Yukatan data model 0.2

As the naive version of the Yukatan data model obviously is not good enough for any serious email management purposes, we need to make a more accurate version of the data model.

The definite standard on which to base this second version of the data model is RFC 2822, "Internet Message Format" - an updated version of the famous RFC 822 that specifies the "Standard for ARPA Internet Text Messages".

First, the sections "2.1. General description" and "3.5. Overall message syntax" of RFC 2822 describe an email message as a combination of header fields and an optional message body, that is simply text without any special semantics. Thus an email message is an object with the following properties:

any number of header fields
optional text body

A header field is described in section "2.2. Header Fields" as a combination of a field name and field body. Section "3.6. Field definition" mentions that the fields might be reordered but suggests that reordering should not be done.
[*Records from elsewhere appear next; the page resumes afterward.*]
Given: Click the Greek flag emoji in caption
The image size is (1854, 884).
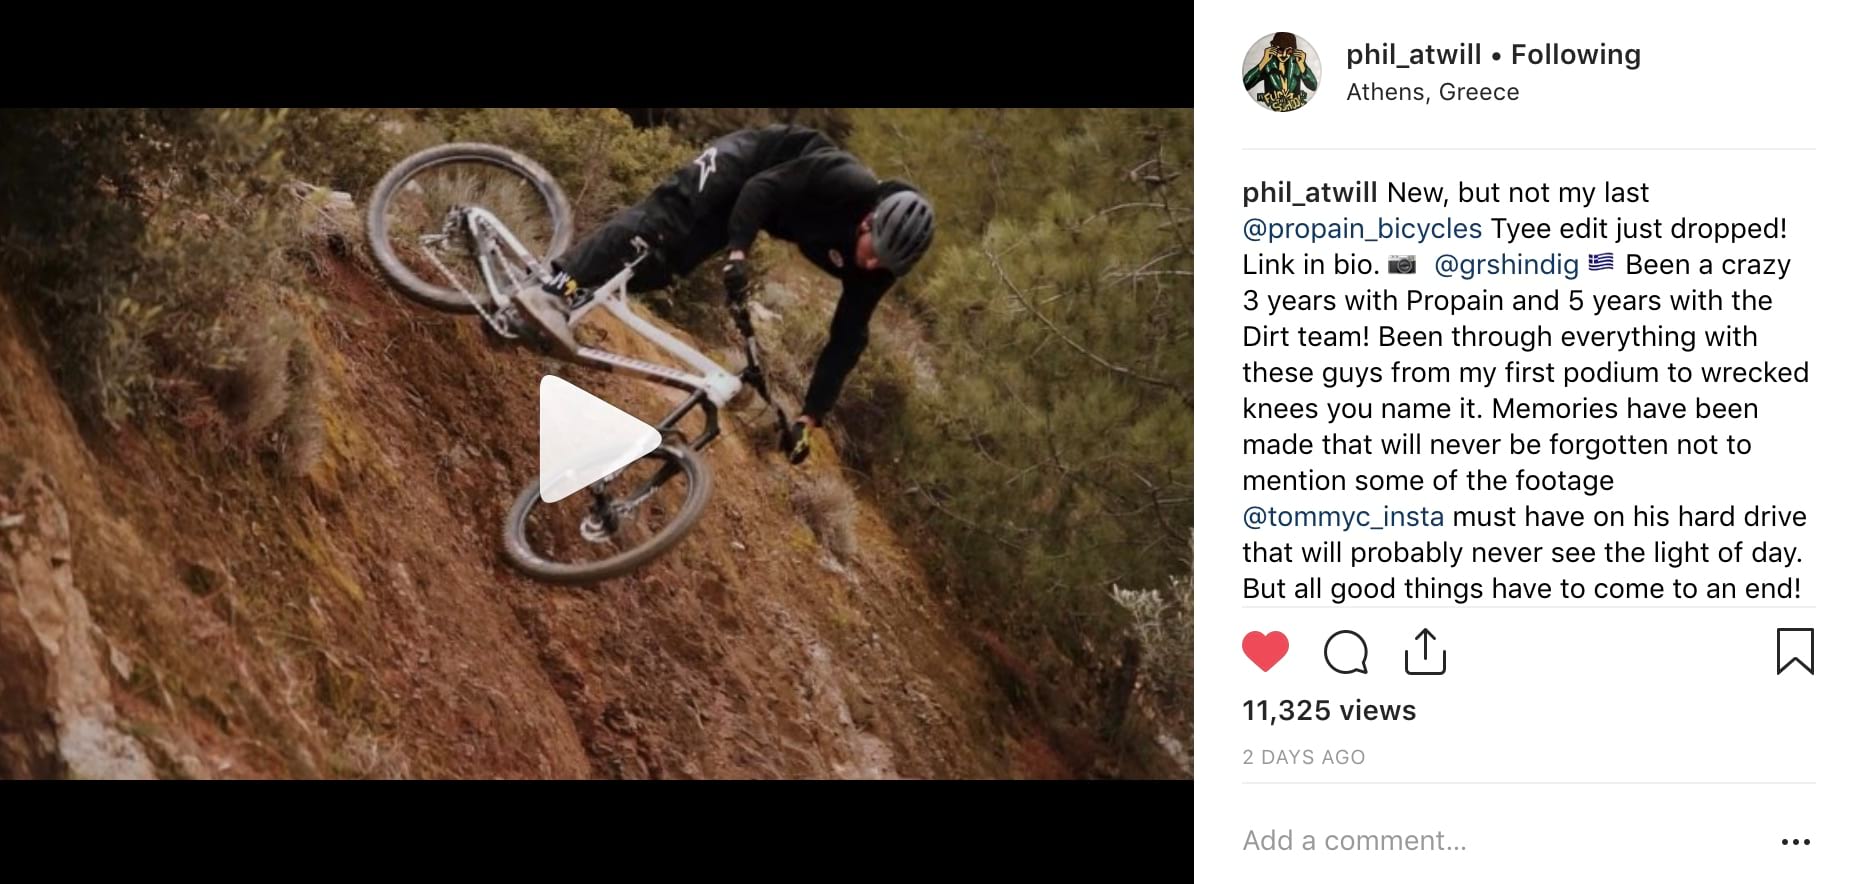Looking at the screenshot, I should coord(1601,262).
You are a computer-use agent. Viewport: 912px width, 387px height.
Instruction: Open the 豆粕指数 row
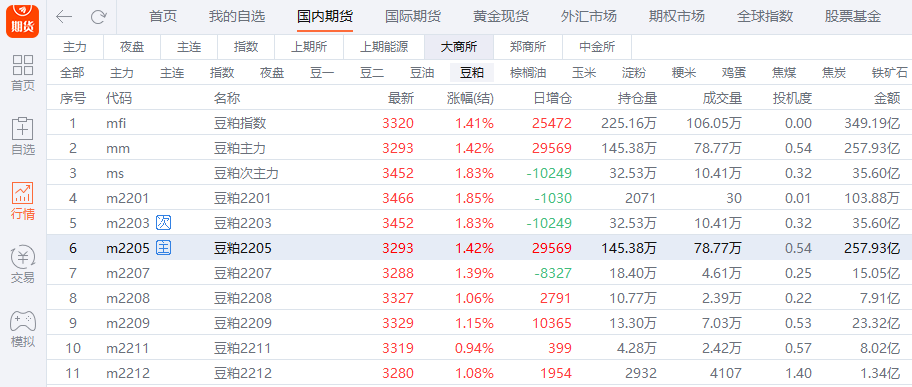(x=479, y=123)
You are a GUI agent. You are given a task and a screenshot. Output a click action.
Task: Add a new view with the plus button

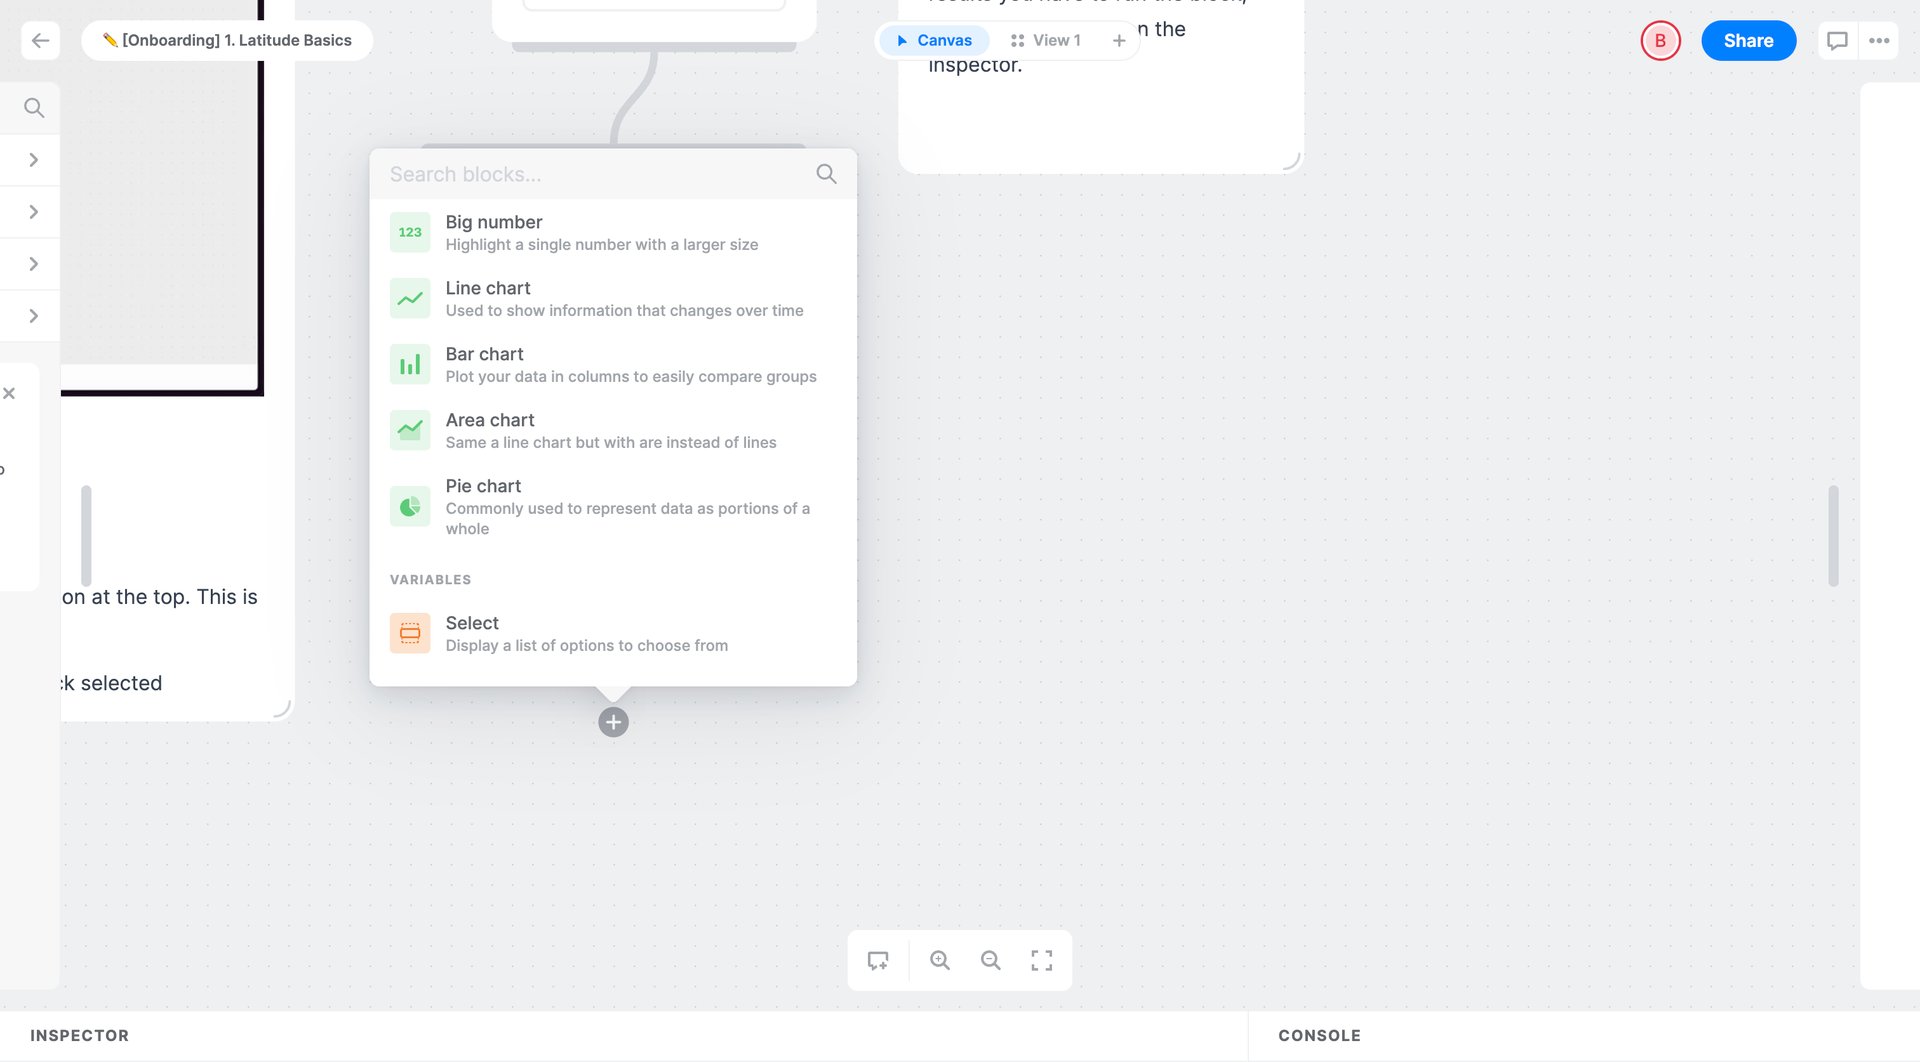pos(1119,40)
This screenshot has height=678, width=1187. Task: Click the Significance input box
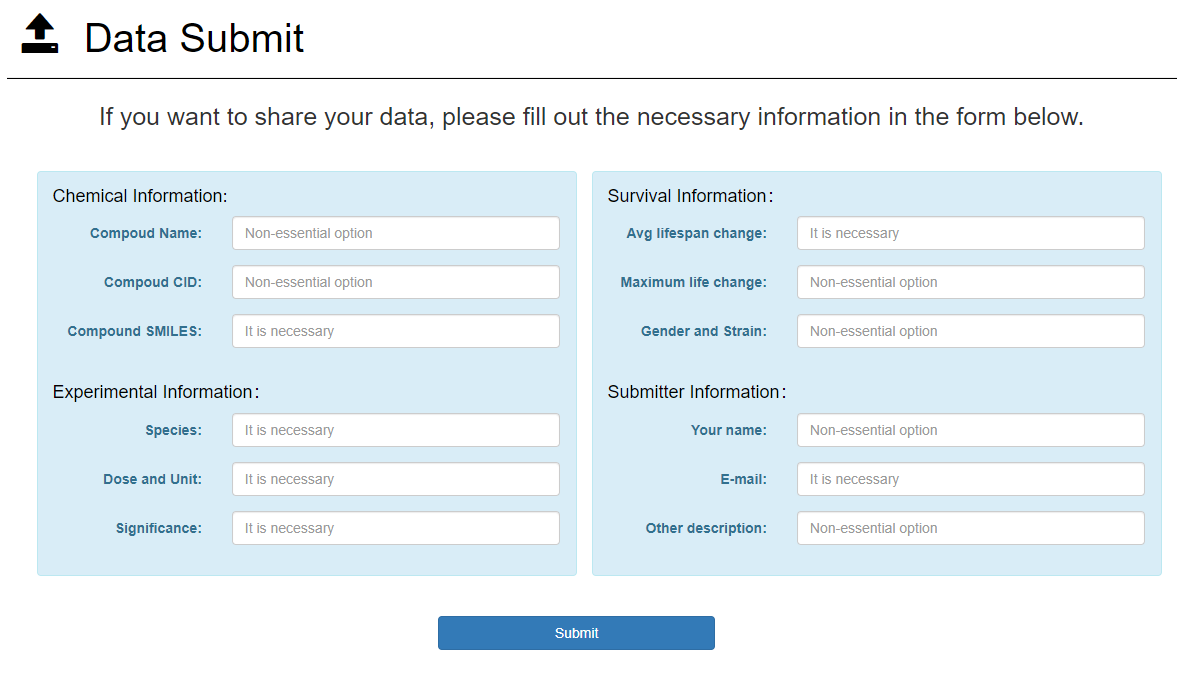tap(395, 528)
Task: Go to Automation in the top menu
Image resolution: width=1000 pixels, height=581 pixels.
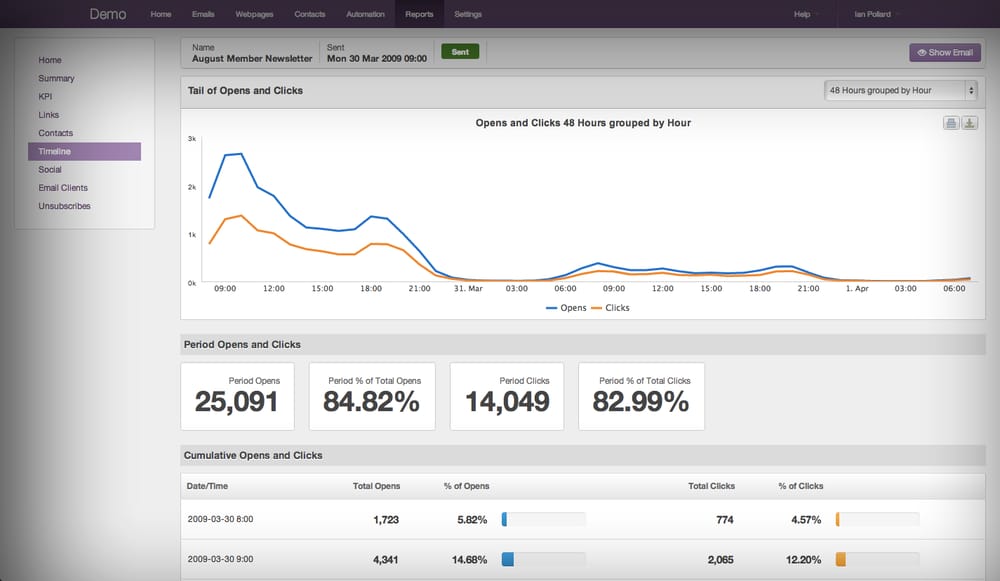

Thus the data model should preserve information about the header field order.

Expressed in SQL with an serial number as a unique message identifier, the model would quite simply be:

CREATE TABLE message (
        msgid           SERIAL PRIMARY KEY,
        body            TEXT
);
CREATE TABLE headerfield (
        msgid           INTEGER NOT NULL
                        REFERENCES message
                        ON UPDATE CASCADE ON DELETE CASCADE,
        fieldno         INTEGER NOT NULL
                        CHECK (fieldno >= 0),
        fieldname       CHARACTER VARYING NOT NULL
                        CHECK (LOWER(fieldname) = fieldname),
        fieldbody       CHARACTER VARYING NOT NULL,
        PRIMARY KEY (msgid, fieldno)
);

To simplify processing, the body field would have all CRLF line breaks converted to Unix-type LF line breaks. According to the original RFC 822 case should be ignored when interpreting the header field names. Thus the header field names should always be stored in lower case to simplify processing. The colon that separates the field name from the field body is not stored. Also, to simplify processing, extra whitespace and line foldings are removed from field bodies before they are stored.

This model captures a lot more details than the naive version 0.1, loosing in principle only some relatively low-level formatting information. However the data model is now much more difficult to use programmatically and still doesn't take into account the various specific rules mentioned by the RFC. Thus there is clear need for version 0.3 of the Yukatan data model.